Enzo Traverso

Discusiones con Didi-Huberman

Comenzaré, antes de abordar cualquier cuestión metodológica, por indicar la primera razón de incomodidad experimentada al salir de su exposición. Vivimos en una época en la que palabras tales como “sublevación”, “revuelta” o “revolución” han sido intervenidas y están en camino a perder su significado. En el fondo, esta confusión semántica no hace más que reflejar una desorientación política más general. Hoy en día, todo se ha convertido en “revolucionario”, desde el último iPhone hasta un nuevo auto: fue al publicar un instant book titulado Revolución, hace cinco años, que un banquero entró a la política y luego fue elegido como presidente de la República Francesa.

En el mundo de la investigación, el concepto de revolución devino igual de ambiguo: mientras que octubre de 1917 es hoy comúnmente calificado como golpe de Estado (véase, por ejemplo, una exposición titulada Rouge, que tuvo lugar en el Gran Palacio en 2019), los historiadores tienen el hábito de agrupar el ascenso al poder de Mussolini en Italia, en 1922, y de Hitler en Alemania, diez años más tarde, bajo la categoría de “revolución fascista” (véanse los trabajos de historiadores como Emilio Gentile, Roger Griffin, George L. Mosse y Zeev Sternhell).

En este contexto, una exposición llamada Sublevaciones, en la que se mezclan, sin explicación alguna, imágenes de las barricadas de 1848, de la Comuna de París, de la insurrección espartaquista de 1919, de la Revolución mexicana o de la Resistencia griega, con fotos que muestran un vaso de leche volcado en una mesa, figuras de cuerpos en trance suspendidos en una habitación o en el jardín, un pedazo de adoquín contenido en una pequeña caja titulado “Caja optimista N° 1”, una cinta roja que ondea gracias al aire que emite un ventilador, un sachet de plástico elevado por el viento y otros objetos del mismo tipo, me pareció una exposición que participa, más allá de sus intenciones, en esta confusión semántica y esta desorientación política.

A partir de la distinción canónica –retomada en mi libro con la obra de Arno J. Mayer como guía– entre revuelta y revolución, usted me reprocha fijar una jerarquía política que considera engañosa.

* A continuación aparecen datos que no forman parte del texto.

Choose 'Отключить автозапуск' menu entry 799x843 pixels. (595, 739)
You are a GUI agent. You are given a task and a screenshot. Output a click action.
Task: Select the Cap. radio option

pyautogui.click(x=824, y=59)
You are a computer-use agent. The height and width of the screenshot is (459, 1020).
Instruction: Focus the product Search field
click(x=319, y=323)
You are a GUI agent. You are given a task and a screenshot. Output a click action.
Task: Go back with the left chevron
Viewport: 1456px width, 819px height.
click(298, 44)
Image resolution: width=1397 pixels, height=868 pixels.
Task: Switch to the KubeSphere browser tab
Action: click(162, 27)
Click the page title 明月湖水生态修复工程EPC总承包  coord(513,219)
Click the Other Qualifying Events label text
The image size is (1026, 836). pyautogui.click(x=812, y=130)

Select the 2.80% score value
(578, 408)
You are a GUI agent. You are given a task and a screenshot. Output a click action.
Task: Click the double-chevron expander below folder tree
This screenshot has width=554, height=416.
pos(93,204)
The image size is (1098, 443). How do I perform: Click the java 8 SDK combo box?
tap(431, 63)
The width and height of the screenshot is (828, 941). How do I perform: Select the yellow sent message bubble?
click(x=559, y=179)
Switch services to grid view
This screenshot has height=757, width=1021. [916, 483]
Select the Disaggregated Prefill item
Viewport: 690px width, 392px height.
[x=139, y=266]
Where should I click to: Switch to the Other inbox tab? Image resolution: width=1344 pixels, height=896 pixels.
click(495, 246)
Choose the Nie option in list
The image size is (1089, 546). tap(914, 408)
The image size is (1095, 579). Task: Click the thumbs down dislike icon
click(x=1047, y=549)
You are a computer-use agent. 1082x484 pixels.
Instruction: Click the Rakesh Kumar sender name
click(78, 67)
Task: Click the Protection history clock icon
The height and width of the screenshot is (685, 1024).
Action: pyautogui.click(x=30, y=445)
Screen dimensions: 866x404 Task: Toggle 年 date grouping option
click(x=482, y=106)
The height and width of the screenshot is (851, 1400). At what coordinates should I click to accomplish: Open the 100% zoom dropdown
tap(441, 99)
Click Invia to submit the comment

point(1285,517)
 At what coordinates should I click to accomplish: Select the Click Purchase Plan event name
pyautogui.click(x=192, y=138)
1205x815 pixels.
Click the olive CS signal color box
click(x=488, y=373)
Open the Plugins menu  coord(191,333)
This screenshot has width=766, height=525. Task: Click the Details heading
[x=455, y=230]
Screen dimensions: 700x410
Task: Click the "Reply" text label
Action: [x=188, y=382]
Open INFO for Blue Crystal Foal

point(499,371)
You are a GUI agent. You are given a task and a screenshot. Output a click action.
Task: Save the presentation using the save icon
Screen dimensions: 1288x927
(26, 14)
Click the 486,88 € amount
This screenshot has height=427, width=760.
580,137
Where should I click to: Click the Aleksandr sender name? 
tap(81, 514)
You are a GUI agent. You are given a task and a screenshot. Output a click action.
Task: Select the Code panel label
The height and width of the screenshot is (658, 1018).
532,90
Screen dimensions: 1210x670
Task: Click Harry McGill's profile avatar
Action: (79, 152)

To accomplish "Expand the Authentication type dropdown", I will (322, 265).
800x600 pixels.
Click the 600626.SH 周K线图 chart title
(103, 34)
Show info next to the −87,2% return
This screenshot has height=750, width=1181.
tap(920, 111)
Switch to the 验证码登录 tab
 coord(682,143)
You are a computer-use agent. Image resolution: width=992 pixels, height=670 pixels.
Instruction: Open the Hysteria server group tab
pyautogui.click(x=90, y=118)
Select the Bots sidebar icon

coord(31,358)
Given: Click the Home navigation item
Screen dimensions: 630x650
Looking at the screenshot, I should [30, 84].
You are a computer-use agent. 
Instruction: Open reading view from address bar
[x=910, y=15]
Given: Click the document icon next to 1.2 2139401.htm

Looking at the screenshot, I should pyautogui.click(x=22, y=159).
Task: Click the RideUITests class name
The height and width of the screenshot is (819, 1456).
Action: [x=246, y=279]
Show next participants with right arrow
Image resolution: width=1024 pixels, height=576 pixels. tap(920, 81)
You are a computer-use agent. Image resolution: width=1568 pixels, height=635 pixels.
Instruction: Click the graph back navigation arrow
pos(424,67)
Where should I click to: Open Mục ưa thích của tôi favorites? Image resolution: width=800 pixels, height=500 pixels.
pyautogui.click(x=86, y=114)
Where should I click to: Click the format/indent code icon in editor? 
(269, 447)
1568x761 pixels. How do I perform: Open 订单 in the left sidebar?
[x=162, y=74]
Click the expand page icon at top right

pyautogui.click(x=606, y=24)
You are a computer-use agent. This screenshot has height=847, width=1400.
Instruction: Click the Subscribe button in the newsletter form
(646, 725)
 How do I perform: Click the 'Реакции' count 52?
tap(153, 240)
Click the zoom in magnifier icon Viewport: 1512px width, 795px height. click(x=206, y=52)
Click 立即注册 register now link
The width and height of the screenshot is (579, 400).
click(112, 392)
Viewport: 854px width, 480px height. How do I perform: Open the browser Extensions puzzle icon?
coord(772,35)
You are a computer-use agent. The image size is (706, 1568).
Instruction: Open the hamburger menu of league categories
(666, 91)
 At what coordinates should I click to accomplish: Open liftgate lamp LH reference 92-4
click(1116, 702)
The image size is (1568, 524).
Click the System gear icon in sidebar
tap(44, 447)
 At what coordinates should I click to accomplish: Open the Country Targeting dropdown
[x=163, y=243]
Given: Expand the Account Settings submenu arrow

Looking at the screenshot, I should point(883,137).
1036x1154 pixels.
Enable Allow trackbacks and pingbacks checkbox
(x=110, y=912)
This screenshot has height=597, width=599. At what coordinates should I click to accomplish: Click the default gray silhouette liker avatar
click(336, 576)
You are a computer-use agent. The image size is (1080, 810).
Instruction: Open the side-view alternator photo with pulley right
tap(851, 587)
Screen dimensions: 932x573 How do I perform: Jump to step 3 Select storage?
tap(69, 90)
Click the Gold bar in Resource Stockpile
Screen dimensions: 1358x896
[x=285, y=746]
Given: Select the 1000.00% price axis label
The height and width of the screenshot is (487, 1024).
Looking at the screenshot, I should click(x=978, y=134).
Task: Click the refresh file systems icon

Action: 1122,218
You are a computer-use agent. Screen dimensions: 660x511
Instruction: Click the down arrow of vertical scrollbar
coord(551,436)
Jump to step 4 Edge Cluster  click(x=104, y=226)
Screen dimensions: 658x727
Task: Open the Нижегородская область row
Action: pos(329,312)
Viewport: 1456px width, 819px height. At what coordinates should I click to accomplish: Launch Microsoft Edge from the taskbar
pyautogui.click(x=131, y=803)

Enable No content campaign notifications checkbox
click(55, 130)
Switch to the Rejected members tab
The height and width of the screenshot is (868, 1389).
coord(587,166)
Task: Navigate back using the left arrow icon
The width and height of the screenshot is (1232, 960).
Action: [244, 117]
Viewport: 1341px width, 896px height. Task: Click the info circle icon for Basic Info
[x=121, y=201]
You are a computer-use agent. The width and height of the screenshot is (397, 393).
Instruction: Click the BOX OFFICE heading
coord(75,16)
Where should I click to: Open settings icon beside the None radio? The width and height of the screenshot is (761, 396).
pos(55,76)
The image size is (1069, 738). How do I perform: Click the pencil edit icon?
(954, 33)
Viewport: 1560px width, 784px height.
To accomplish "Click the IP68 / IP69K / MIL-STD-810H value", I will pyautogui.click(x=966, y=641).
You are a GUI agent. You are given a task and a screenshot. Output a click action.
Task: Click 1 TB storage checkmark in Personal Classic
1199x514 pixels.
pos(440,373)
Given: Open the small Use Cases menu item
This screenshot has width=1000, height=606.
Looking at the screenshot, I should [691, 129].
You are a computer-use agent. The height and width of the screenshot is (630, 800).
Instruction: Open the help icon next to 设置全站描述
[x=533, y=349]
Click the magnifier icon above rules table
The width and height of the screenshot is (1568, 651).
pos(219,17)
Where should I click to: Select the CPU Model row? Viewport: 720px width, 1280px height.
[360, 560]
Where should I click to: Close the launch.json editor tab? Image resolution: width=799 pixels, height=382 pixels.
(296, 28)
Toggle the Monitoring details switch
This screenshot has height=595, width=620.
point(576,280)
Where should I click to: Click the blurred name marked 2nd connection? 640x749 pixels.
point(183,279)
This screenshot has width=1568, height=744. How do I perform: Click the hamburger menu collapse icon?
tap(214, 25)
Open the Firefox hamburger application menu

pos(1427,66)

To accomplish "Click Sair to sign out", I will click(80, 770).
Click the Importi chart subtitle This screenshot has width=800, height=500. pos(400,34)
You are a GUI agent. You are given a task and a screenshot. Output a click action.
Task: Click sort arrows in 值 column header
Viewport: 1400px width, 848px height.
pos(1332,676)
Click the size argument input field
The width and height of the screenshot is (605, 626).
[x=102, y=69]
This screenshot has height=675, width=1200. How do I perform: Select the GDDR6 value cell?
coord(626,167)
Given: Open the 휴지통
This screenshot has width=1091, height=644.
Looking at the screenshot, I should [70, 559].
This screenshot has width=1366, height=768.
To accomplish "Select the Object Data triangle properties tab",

Desde su punto de vista, no habría mucho interés en diferenciar los términos: la revuelta como una explosión efímera de cólera, limitada en sus ambiciones y su alcance, a menudo agotada tras un estallido espectacular (tal como la manifestación del 15 de julio de 1927 en Viena, magníficamente descrita por Elías Canetti en su autobiografía y en Masa y poder); la revolución como inversión del orden establecido, encarnada por autores organizados, orientada por un proyecto político de cambio e inspirado por un fuerte imaginario utópico. Sé bien que las fronteras que separan revuelta y revolución son inestables y cambiantes, que muchas veces la revuelta fue la chispa de la revolución y que la distinción conceptual entre las dos no puede intervenir más que retrospectivamente, pero sigo convencido de que la inteligibilidad histórica necesita esas clasificaciones.